Sunday, November 27, 2011

Time For a New Economic Model

Commentary on the euro crisis tends to point to what governments should do to get over this hurdle and back to growth. The flaw in the argument is that we cannot go back to the way things were; our model has been based on massive overextension (normally referred to as a 'bubble') and is unsustainable. That was the lesson of Lehman, and this is the prolonged agony. We haven't learned the lessons yet; we haven't changed our model. And so we are bound to bang our head against the wall for more pain, until somehow we become enlightened. In psychology, that turning point often doesn't come until the pain is so great we hit bottom.

Wouldn't it be nice if, instead, we could take a more rational approach: step back from the wall, look around, take stock of all our options, weigh short-term gain versus long-term pain? Maybe switching to a mentality where we are OK with short-term pain because it will bring long-term gain.

Parents try to teach their children to think longer-term, not to focus on immediate self-gratification (such as grabbing a toy from another child), to think about the group as a whole.

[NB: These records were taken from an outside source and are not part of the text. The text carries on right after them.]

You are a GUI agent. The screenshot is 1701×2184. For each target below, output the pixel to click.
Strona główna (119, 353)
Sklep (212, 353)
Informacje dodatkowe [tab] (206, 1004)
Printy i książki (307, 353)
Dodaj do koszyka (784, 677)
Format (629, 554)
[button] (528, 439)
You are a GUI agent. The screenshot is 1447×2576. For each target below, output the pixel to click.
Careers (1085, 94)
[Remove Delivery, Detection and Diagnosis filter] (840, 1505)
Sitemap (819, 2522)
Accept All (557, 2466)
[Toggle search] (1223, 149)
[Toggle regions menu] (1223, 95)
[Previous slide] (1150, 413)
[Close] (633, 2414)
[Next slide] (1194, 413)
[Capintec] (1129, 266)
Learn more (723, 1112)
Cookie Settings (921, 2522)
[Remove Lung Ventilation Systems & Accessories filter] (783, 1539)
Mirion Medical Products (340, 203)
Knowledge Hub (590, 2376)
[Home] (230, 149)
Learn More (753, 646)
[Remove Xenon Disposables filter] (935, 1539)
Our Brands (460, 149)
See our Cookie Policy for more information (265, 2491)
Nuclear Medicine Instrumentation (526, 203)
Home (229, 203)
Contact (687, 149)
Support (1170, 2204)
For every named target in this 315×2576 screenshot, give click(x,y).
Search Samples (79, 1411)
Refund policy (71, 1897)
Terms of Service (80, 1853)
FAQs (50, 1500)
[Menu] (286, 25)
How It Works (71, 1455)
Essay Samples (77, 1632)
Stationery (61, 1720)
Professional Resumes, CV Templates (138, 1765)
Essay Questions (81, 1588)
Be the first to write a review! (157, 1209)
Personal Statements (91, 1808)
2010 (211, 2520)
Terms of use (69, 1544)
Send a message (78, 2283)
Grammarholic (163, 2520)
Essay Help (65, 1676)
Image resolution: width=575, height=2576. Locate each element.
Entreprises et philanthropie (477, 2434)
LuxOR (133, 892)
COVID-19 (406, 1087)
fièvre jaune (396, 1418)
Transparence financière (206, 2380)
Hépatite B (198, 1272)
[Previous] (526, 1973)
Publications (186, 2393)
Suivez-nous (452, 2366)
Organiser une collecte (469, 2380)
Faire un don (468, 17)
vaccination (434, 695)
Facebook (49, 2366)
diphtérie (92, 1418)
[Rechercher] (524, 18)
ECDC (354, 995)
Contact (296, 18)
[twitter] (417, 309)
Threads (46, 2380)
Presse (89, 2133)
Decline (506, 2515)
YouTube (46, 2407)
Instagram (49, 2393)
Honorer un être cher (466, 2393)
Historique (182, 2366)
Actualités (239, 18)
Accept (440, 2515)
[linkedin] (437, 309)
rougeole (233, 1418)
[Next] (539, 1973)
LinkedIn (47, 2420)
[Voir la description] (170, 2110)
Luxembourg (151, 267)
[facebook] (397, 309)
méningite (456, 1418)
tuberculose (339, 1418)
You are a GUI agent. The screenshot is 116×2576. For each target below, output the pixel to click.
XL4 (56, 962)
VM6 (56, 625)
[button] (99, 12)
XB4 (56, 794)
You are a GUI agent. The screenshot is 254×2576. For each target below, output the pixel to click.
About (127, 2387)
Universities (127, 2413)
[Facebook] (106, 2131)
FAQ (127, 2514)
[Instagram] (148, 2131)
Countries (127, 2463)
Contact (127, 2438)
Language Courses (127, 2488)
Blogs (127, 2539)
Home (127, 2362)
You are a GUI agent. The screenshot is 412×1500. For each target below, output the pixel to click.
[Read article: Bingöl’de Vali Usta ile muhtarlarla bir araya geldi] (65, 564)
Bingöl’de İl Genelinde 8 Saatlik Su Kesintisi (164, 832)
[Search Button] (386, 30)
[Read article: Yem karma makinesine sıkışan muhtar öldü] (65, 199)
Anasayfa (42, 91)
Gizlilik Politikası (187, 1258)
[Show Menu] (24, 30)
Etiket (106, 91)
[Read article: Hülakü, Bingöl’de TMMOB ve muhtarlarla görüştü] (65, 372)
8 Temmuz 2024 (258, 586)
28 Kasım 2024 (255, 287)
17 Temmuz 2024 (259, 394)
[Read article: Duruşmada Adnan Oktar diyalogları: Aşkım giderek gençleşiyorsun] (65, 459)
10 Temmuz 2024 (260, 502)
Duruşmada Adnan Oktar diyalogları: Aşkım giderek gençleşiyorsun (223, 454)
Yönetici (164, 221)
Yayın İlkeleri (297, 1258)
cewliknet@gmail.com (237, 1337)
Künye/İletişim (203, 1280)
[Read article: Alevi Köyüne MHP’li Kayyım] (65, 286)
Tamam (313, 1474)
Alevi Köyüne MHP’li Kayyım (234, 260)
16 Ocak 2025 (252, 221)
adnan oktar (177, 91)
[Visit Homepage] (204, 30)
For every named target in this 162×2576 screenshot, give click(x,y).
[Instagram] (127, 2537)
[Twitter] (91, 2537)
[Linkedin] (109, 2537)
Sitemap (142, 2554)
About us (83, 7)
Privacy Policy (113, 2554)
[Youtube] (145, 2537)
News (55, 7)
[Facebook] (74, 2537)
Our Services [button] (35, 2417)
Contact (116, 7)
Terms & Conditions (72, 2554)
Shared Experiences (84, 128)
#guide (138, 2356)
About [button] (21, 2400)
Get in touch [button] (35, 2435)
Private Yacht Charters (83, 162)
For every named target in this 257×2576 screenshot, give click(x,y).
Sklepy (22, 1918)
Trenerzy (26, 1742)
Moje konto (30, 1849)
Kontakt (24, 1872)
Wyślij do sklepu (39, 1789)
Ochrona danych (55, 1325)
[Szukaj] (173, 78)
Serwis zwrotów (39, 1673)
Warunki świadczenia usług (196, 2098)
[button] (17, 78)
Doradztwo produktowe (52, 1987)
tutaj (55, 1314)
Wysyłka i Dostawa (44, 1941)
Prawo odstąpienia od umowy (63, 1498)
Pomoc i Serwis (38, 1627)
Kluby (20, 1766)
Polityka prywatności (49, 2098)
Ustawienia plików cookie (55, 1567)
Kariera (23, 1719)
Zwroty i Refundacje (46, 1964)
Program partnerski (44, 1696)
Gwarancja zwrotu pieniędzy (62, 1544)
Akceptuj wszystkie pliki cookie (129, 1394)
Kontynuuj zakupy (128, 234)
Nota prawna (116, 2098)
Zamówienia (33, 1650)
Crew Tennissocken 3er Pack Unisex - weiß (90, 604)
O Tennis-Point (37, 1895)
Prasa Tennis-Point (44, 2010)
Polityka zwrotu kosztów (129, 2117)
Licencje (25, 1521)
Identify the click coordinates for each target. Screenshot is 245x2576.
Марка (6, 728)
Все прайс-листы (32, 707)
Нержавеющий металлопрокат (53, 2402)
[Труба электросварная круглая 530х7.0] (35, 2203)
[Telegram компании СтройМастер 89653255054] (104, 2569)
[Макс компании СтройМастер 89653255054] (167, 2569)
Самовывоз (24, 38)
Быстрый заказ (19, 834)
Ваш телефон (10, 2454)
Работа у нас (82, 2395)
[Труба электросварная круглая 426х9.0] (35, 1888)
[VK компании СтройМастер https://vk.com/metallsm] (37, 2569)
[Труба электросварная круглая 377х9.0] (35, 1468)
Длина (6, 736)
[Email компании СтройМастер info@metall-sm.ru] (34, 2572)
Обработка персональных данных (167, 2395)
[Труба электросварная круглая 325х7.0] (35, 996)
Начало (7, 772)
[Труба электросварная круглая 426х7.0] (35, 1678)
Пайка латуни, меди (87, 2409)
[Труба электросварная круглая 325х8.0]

Even if Europe quickly pulls itself together, Greeks agree to adopt German retirement ages and fiscal rigor, tax evaders are raked in and European debt is pulled into a single bond market where overall government debt stands at 88% of GDP, that will not be enough.

We need to re-evaluate our business model. I would not want my family to have credit card debt amounting to 88% of our annual income and the constant temptation to refinance and spend more ad infinitum. We have seen that our credit-driven competitive economic model creates huge wealth for a few, exacerbates the gap between rich and poor, favors bubbles with devastating hangovers, and produces anxiety, not happiness.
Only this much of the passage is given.